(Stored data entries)
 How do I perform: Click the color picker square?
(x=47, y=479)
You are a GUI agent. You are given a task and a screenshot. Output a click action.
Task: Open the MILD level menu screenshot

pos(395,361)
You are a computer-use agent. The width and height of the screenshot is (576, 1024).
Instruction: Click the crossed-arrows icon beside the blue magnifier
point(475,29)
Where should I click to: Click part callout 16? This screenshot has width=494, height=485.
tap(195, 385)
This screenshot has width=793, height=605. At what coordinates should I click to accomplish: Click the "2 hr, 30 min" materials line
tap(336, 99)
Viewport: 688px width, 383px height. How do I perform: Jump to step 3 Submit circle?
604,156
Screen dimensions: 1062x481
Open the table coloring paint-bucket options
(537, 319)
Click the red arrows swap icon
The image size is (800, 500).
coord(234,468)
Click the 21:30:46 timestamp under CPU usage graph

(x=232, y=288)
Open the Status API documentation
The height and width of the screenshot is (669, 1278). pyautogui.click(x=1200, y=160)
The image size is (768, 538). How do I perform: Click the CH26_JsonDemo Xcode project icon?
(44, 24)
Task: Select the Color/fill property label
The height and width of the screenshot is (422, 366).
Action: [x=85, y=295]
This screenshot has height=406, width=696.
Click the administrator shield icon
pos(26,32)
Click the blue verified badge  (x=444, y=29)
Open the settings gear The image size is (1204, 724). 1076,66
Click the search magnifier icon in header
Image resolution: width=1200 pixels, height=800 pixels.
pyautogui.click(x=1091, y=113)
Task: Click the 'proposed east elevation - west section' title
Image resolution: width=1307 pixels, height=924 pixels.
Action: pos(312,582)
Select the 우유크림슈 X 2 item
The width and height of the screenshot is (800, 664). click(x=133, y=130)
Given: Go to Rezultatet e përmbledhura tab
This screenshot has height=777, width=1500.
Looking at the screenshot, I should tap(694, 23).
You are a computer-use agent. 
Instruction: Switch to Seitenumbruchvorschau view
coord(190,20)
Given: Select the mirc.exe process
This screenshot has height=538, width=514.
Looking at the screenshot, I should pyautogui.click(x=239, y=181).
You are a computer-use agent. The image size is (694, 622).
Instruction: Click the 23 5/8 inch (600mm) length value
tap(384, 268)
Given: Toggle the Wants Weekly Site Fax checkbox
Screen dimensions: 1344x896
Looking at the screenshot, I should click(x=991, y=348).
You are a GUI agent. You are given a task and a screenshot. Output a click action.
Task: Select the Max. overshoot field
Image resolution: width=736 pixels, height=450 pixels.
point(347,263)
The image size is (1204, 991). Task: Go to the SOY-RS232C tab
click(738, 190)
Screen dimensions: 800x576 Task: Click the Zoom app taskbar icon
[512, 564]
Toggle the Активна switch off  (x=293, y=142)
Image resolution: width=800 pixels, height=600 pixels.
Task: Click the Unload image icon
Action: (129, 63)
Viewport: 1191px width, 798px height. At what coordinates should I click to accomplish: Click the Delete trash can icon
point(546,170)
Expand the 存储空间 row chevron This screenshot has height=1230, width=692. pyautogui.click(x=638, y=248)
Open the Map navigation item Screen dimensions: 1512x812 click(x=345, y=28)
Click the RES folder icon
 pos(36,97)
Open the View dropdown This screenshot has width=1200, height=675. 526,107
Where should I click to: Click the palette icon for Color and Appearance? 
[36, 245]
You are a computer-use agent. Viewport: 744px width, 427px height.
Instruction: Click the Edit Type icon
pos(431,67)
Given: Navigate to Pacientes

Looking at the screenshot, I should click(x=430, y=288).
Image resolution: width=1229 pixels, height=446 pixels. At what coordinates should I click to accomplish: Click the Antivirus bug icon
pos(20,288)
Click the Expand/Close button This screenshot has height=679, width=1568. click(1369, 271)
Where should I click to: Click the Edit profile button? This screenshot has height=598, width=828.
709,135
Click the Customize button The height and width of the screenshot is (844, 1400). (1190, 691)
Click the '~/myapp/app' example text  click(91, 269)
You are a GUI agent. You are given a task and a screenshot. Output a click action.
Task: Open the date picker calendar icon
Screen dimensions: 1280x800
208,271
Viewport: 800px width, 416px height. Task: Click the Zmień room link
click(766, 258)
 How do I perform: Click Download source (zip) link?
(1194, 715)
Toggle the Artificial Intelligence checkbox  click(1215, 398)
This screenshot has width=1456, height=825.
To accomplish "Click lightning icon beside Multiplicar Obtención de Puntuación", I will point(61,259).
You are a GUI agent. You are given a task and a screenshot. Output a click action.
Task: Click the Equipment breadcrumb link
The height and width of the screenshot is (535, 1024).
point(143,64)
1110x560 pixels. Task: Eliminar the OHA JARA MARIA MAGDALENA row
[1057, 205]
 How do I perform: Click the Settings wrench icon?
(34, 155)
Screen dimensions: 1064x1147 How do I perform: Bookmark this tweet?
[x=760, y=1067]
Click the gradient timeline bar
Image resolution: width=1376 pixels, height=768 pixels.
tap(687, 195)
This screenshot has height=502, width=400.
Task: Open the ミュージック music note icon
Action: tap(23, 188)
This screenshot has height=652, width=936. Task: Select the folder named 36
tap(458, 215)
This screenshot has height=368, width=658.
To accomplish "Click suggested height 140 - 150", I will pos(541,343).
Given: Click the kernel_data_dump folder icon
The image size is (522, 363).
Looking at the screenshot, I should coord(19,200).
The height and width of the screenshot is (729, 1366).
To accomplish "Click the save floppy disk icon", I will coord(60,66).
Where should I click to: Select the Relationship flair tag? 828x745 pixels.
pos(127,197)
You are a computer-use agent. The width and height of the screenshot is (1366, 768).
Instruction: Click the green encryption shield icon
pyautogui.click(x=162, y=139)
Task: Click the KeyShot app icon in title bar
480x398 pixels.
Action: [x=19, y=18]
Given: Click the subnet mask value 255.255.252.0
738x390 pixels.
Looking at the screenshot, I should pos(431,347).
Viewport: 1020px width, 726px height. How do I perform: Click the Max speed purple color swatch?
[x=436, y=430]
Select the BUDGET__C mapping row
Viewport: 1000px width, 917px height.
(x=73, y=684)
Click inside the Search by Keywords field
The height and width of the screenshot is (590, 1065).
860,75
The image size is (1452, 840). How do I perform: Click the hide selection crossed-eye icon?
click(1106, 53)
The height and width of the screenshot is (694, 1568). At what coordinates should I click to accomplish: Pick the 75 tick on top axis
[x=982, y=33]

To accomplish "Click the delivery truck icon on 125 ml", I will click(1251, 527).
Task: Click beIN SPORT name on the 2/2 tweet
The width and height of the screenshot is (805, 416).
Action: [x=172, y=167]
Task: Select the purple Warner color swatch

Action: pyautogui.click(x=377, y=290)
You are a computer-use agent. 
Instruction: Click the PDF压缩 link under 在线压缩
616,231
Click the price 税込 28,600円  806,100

> _What you will do_: Each record above, in full: retype it verbatim.

> _Solution to the problem_:
 How do I perform: Click the color picker square?
(x=47, y=479)
You are a GUI agent. You are given a task and a screenshot. Output a click action.
Task: Open the MILD level menu screenshot

pos(395,361)
You are a computer-use agent. The width and height of the screenshot is (576, 1024).
Instruction: Click the crossed-arrows icon beside the blue magnifier
point(475,29)
Where should I click to: Click part callout 16? This screenshot has width=494, height=485.
tap(195, 385)
This screenshot has width=793, height=605. At what coordinates should I click to accomplish: Click the "2 hr, 30 min" materials line
tap(336, 99)
Viewport: 688px width, 383px height. How do I perform: Jump to step 3 Submit circle?
604,156
Screen dimensions: 1062x481
Open the table coloring paint-bucket options
(537, 319)
Click the red arrows swap icon
The image size is (800, 500).
coord(234,468)
Click the 21:30:46 timestamp under CPU usage graph

(x=232, y=288)
Open the Status API documentation
The height and width of the screenshot is (669, 1278). pyautogui.click(x=1200, y=160)
The image size is (768, 538). How do I perform: Click the CH26_JsonDemo Xcode project icon?
(44, 24)
Task: Select the Color/fill property label
The height and width of the screenshot is (422, 366).
Action: [x=85, y=295]
This screenshot has height=406, width=696.
Click the administrator shield icon
pos(26,32)
Click the blue verified badge  (x=444, y=29)
Open the settings gear The image size is (1204, 724). 1076,66
Click the search magnifier icon in header
Image resolution: width=1200 pixels, height=800 pixels.
pyautogui.click(x=1091, y=113)
Task: Click the 'proposed east elevation - west section' title
Image resolution: width=1307 pixels, height=924 pixels.
Action: pos(312,582)
Select the 우유크림슈 X 2 item
The width and height of the screenshot is (800, 664). click(x=133, y=130)
Given: Go to Rezultatet e përmbledhura tab
This screenshot has height=777, width=1500.
Looking at the screenshot, I should tap(694, 23).
You are a computer-use agent. 
Instruction: Switch to Seitenumbruchvorschau view
coord(190,20)
Given: Select the mirc.exe process
This screenshot has height=538, width=514.
Looking at the screenshot, I should pyautogui.click(x=239, y=181).
You are a computer-use agent. The image size is (694, 622).
Instruction: Click the 23 5/8 inch (600mm) length value
tap(384, 268)
Given: Toggle the Wants Weekly Site Fax checkbox
Screen dimensions: 1344x896
Looking at the screenshot, I should click(x=991, y=348).
You are a GUI agent. You are given a task and a screenshot. Output a click action.
Task: Select the Max. overshoot field
Image resolution: width=736 pixels, height=450 pixels.
point(347,263)
The image size is (1204, 991). Task: Go to the SOY-RS232C tab
click(738, 190)
Screen dimensions: 800x576 Task: Click the Zoom app taskbar icon
[512, 564]
Toggle the Активна switch off  (x=293, y=142)
Image resolution: width=800 pixels, height=600 pixels.
Task: Click the Unload image icon
Action: (129, 63)
Viewport: 1191px width, 798px height. At what coordinates should I click to accomplish: Click the Delete trash can icon
point(546,170)
Expand the 存储空间 row chevron This screenshot has height=1230, width=692. pyautogui.click(x=638, y=248)
Open the Map navigation item Screen dimensions: 1512x812 click(x=345, y=28)
Click the RES folder icon
 pos(36,97)
Open the View dropdown This screenshot has width=1200, height=675. 526,107
Where should I click to: Click the palette icon for Color and Appearance? 
[36, 245]
You are a computer-use agent. Viewport: 744px width, 427px height.
Instruction: Click the Edit Type icon
pos(431,67)
Given: Navigate to Pacientes

Looking at the screenshot, I should click(x=430, y=288).
Image resolution: width=1229 pixels, height=446 pixels. At what coordinates should I click to accomplish: Click the Antivirus bug icon
pos(20,288)
Click the Expand/Close button This screenshot has height=679, width=1568. click(1369, 271)
Where should I click to: Click the Edit profile button? This screenshot has height=598, width=828.
709,135
Click the Customize button The height and width of the screenshot is (844, 1400). (1190, 691)
Click the '~/myapp/app' example text  click(91, 269)
You are a GUI agent. You are given a task and a screenshot. Output a click action.
Task: Open the date picker calendar icon
Screen dimensions: 1280x800
208,271
Viewport: 800px width, 416px height. Task: Click the Zmień room link
click(766, 258)
 How do I perform: Click Download source (zip) link?
(1194, 715)
Toggle the Artificial Intelligence checkbox  click(1215, 398)
This screenshot has width=1456, height=825.
To accomplish "Click lightning icon beside Multiplicar Obtención de Puntuación", I will point(61,259).
You are a GUI agent. You are given a task and a screenshot. Output a click action.
Task: Click the Equipment breadcrumb link
The height and width of the screenshot is (535, 1024).
point(143,64)
1110x560 pixels. Task: Eliminar the OHA JARA MARIA MAGDALENA row
[1057, 205]
 How do I perform: Click the Settings wrench icon?
(34, 155)
Screen dimensions: 1064x1147 How do I perform: Bookmark this tweet?
[x=760, y=1067]
Click the gradient timeline bar
Image resolution: width=1376 pixels, height=768 pixels.
tap(687, 195)
This screenshot has height=502, width=400.
Task: Open the ミュージック music note icon
Action: tap(23, 188)
This screenshot has height=652, width=936. Task: Select the folder named 36
tap(458, 215)
This screenshot has height=368, width=658.
To accomplish "Click suggested height 140 - 150", I will pos(541,343).
Given: Click the kernel_data_dump folder icon
The image size is (522, 363).
Looking at the screenshot, I should coord(19,200).
The height and width of the screenshot is (729, 1366).
To accomplish "Click the save floppy disk icon", I will coord(60,66).
Where should I click to: Select the Relationship flair tag? 828x745 pixels.
pos(127,197)
You are a computer-use agent. The width and height of the screenshot is (1366, 768).
Instruction: Click the green encryption shield icon
pyautogui.click(x=162, y=139)
Task: Click the KeyShot app icon in title bar
480x398 pixels.
Action: [x=19, y=18]
Given: Click the subnet mask value 255.255.252.0
738x390 pixels.
Looking at the screenshot, I should pos(431,347).
Viewport: 1020px width, 726px height. How do I perform: Click the Max speed purple color swatch?
[x=436, y=430]
Select the BUDGET__C mapping row
Viewport: 1000px width, 917px height.
(x=73, y=684)
Click inside the Search by Keywords field
The height and width of the screenshot is (590, 1065).
860,75
The image size is (1452, 840). How do I perform: Click the hide selection crossed-eye icon?
click(1106, 53)
The height and width of the screenshot is (694, 1568). At what coordinates should I click to accomplish: Pick the 75 tick on top axis
[x=982, y=33]

To accomplish "Click the delivery truck icon on 125 ml", I will click(1251, 527).
Task: Click beIN SPORT name on the 2/2 tweet
The width and height of the screenshot is (805, 416).
Action: [x=172, y=167]
Task: Select the purple Warner color swatch

Action: pyautogui.click(x=377, y=290)
You are a computer-use agent. 
Instruction: Click the PDF压缩 link under 在线压缩
616,231
Click the price 税込 28,600円  806,100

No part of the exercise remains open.